The MindLink Chat Engine embeds the MindLink Classification Platform, which allows message and chat room data to be labelled with human and machine-readable classifications. The classifications, displayed as distinct labels for each message, tell members of a chat room or private conversation about the risk sensitivity of the information being shared. The system calculates the maximum classification of information that may be disseminated using the chat system and displays this as a banner. The classification markings available to a group of users is determined from their attributes and is evaluated in real-time to help prevent the spillage of classified information, should a user's security clearance change.

Our classification engine supports well-known data classification schemas such as the U.S. CAPCO marking system (as specified by ICD 710 from the DNI) or any other custom schema tailored to industry, governmental, or organisational requirements.

You can read more about Message and Data Classification in our previous blog post.

Ethical Walling

Using attribute-based access rules, MindLink Chat Engine can be partitioned so that users in different partitions cannot see each other on the platform or send messages to each other. This is critical to prevent spillage of classified information as it prevents users with different security clearance levels from communicating or being visible to other users on the chat system. Similarly, the ethical wall feature also ensures that users without the appropriate clearance level are not able to participate in specific chatroom conversations. By partitioning the chat system into distinct sets of chat rooms, the MindLink Chat Engine cascades fine-grained permissions down to the role-based user estate, consisting of "managers", "members", "file uploaders", "presenters", and administrators. The ethical wall controls are defined in terms of both ABAC, Classification and traditional Active Directory controls, allowing for granular and overarching control over the chatroom and user estate.
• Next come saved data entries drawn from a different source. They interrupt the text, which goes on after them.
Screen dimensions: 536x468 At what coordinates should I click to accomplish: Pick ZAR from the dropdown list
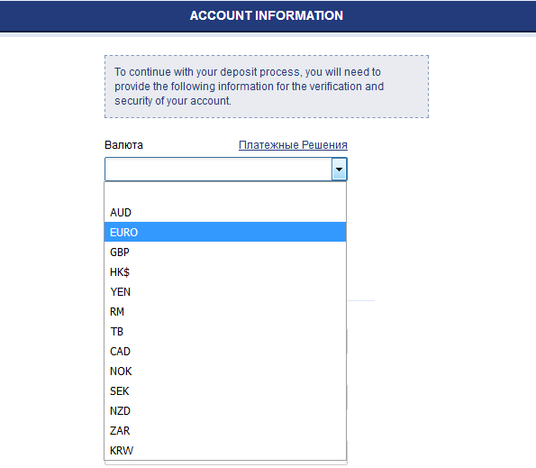(225, 430)
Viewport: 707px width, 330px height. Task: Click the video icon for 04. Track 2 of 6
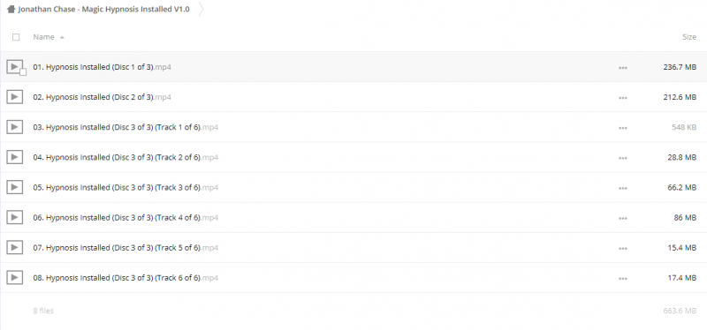(14, 157)
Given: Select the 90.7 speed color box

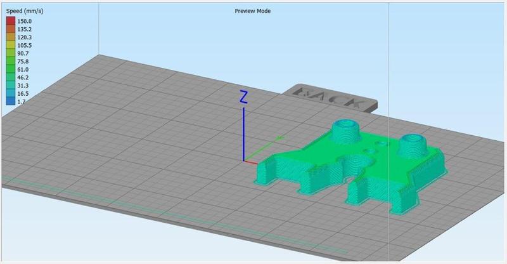Looking at the screenshot, I should [11, 53].
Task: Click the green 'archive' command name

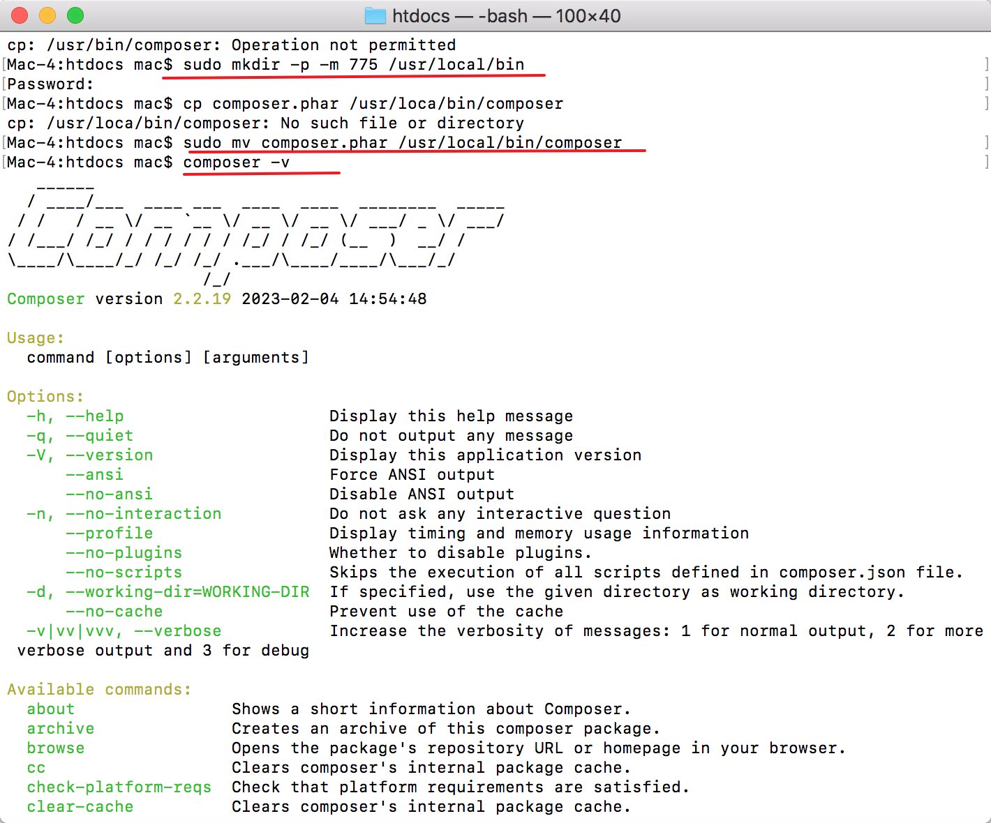Action: pyautogui.click(x=61, y=729)

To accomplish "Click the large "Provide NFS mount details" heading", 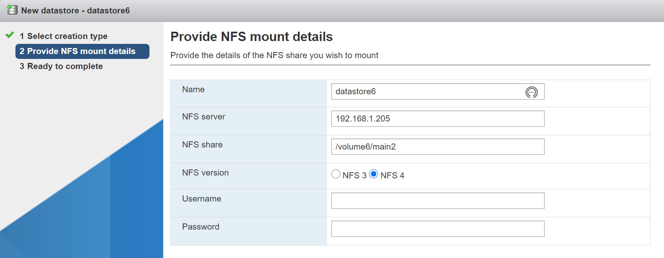I will 251,37.
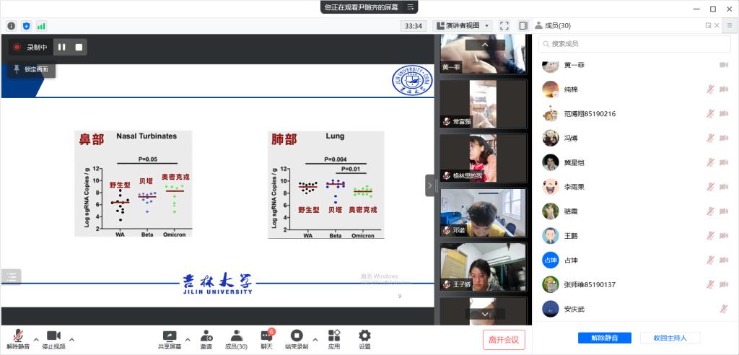Click the blue 解除静音 button in members panel

604,338
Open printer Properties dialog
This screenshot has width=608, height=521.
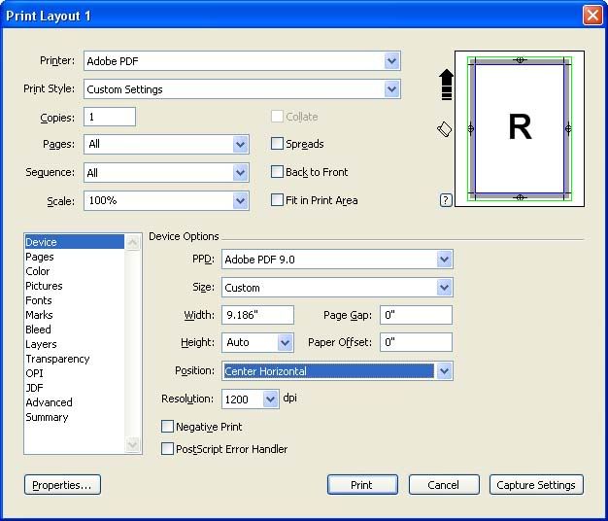(x=62, y=485)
To read about the MindLink Ethical Wall feature in more detail, please see our earlier blog post.

Communities of Interest (COI)

MindLink Chat Engine includes a unique security concept: Communities of Interest ("COI"s). This is an extension of the MindLink Chat Engine’s data classification and ethical walling capabilities to support the security and privacy requirements of specialist user enclaves within organisations. As a member of specific COI, new sets of classifications pertaining to that community are made available to the user. Effectively, this adds another layer of security on top of the MCE Ethical Wall to further contain sensitive information. As with data classification, the COI feature facilitates clear labeling of data to prevent spillage and helps auditing and tracing of data throughout the system.

Encryption

All messages in the MindLink Chat Engine are encrypted at rest. This means that messages cannot be read in plain text from the database.
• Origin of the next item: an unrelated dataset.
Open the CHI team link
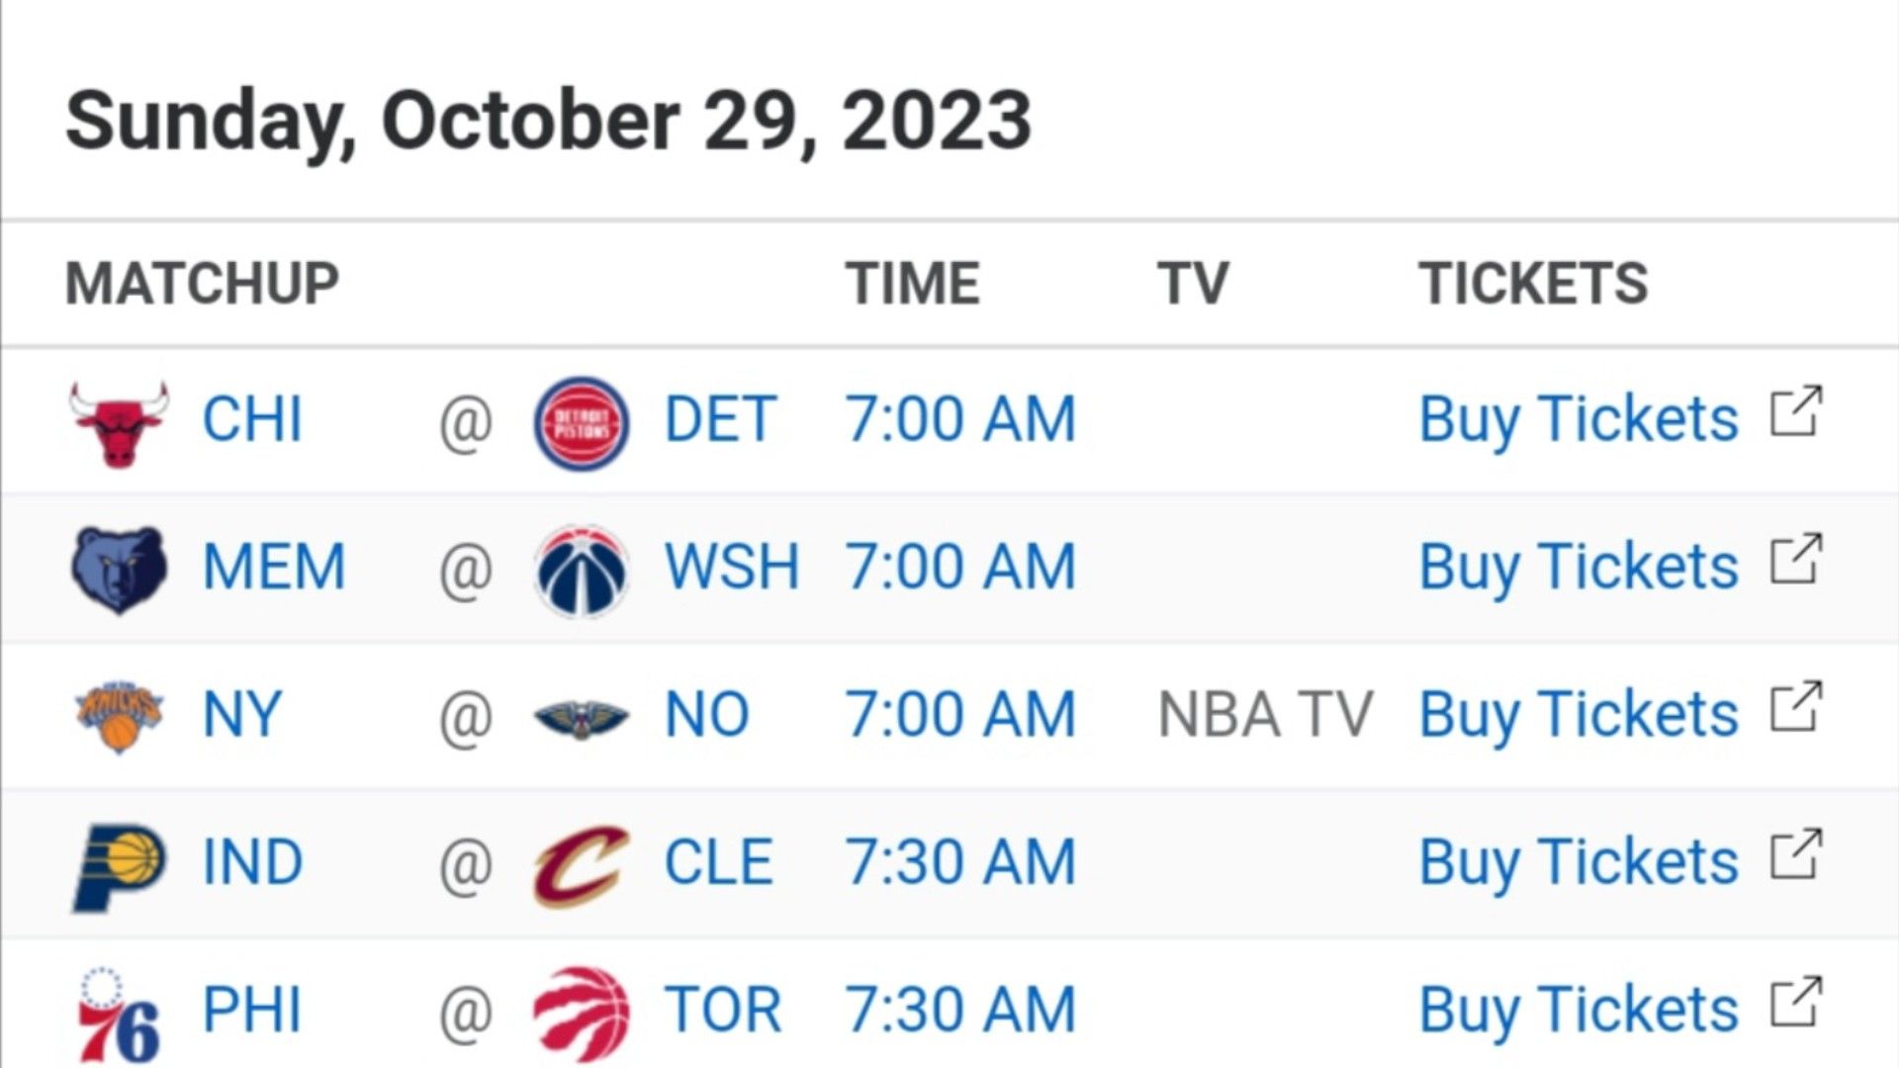1899x1068 pixels. coord(252,418)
With encryption at the database level, the threat surface of the backend storage is mitigated. Database administrators cannot inspect or scrape conversations or message data from the database.

Immutable Event Streams

While encryption offers privacy and mitigates the insider threat where a bad actor has access to the message database, in terms of true security this eludes to the storage and sharing of data. Although messages are encrypted, a rogue administrator would have the capability to delete and or move messages to different rooms. To address this concern the MindLink Chat Engine stores its system state as an immutable sequence of events. This immutable event stream acts as a ledger of all interactions that happened on the chat system in real-time and can be used to verify the integrity of the system for both analytics and compliance.

MindLink Chat Engine

The security features of MCE create a secure, compliant and partitioned chat system that is highly suitable for interorganisational collaboration. Unlike other enterprise chat systems, MCE is designed and built following strict security principles gathered from the most regulated industries across the globe and leads the way in data privacy for chat.